Have you ever wondered where the expression “shine it on” came from? Me neither. This has nothing to do with it. I forgot for a moment that I was writing an opinion column. I’m sorry. It will never happen again.

Robert Kahn

By Robert Kahn

Deputy editor emeritus, Courthouse News

Have you ever wondered where the expression “shine it on” came from? Me neither. This has nothing to do with it. I forgot for a moment that I was writing an opinion column. I’m sorry. It will never happen again.

This being a page of legal news, I suppose our columns should be about law or news. But I ain’t a lawyer, and though I am a news editor, most of our national news today makes me ill. The news out of Washington reminds me of H.L. Mencken’s essays on the history of the bathtub.

In a Dec. 28, 1917 column in the New York Daily Mail, Mencken traced its U.S. history back to Millard Fillmore, who installed the first bathtub in the White House. Mencken followed the triumphant progress of the bathtub through Cincinnati, England, Nicaragua, the battle against “zymotic diseases,” the role played by zinc, and so on.

It was all bullshit. The only fact in it was that President Fillmore did have the first bathtub installed in the White House.

Eight years later, in the May 23, 1926 edition of the Chicago Tribune, Mencken ‘fessed up: “This article, I may say at once, was a tissue of absurdities, all of them deliberate and most of them obvious.”

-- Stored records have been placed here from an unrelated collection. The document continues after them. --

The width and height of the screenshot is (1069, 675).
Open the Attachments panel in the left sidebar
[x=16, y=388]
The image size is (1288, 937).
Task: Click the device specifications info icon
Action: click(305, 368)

But wait, it gets better. In his Tribune column Mencken wrote that after his first lark, “I began to encounter my preposterous ‘facts’ in the writings of other men. They began to be used by chiropractors and other such quacks as evidence of the stupidity of medical men. They began to be cited by medical men as proof of the progress of public hygiene. They got into learned journals. They were alluded to on the floor of Congress. They crossed the ocean, and were discussed solemnly in England and on the continent. Finally, I began to find them in standard works of reference. Today, I believe, they are accepted as gospel everywhere on earth. To question them becomes as hazardous as to question the Norman invasion. … If there were any facts in it they got there accidentally and against my design. But today the tale is in the encyclopedias.”

So impressed was I by this delightful tale that I reprised it. As city editor of a late, unlamented daily newspaper in Southern California, I concocted a history of the ice cream cone.

I imagined it in Coney Island in the 1890s, where it was sold by one Israel Cohen, a Jewish émigré fleeing pogroms in Lithuania. Wildly popular, it was known as “Cohen’s Ice Cream,” quickly apocopated into Ice Cream Cone. And so on.

Total bullshit. Yet so proud was I of this excrescence that I sent an email to my superiors, asking them — nay, ordering them — not to cut a word of it without my permission. And it duly appeared, not a word changed. And not a peep out of anyone.

Why do I dredge up these moldy tales? Because that’s exactly what’s happening on the right side of the aisle today in both houses of Congress, not to mention the White House, which is listing so far to the right that it may flip upside-down soon, wrong side up, and topple into the Potomac. If only …

Hundreds of the most powerful elected politicians in our land are pulling bullshit out of their ass day after day and trying to sell it as history. And millions of people are buying it — licking up that bullshit ice cream in their zinc bathtubs, praising the Lord.

George Washington, they say, once threw a silver dollar across the Potomac. I don’t know if that story is true — I presume not. The Potomac is different today. Now the president and Congress need only send their servants to wade a few inches into the Potomac to pick up some of the billions of dollars of filthy lucre that corporations have shoveled into it, and stuff it into their own sweaty pockets.

This is known as “draining the swamp.”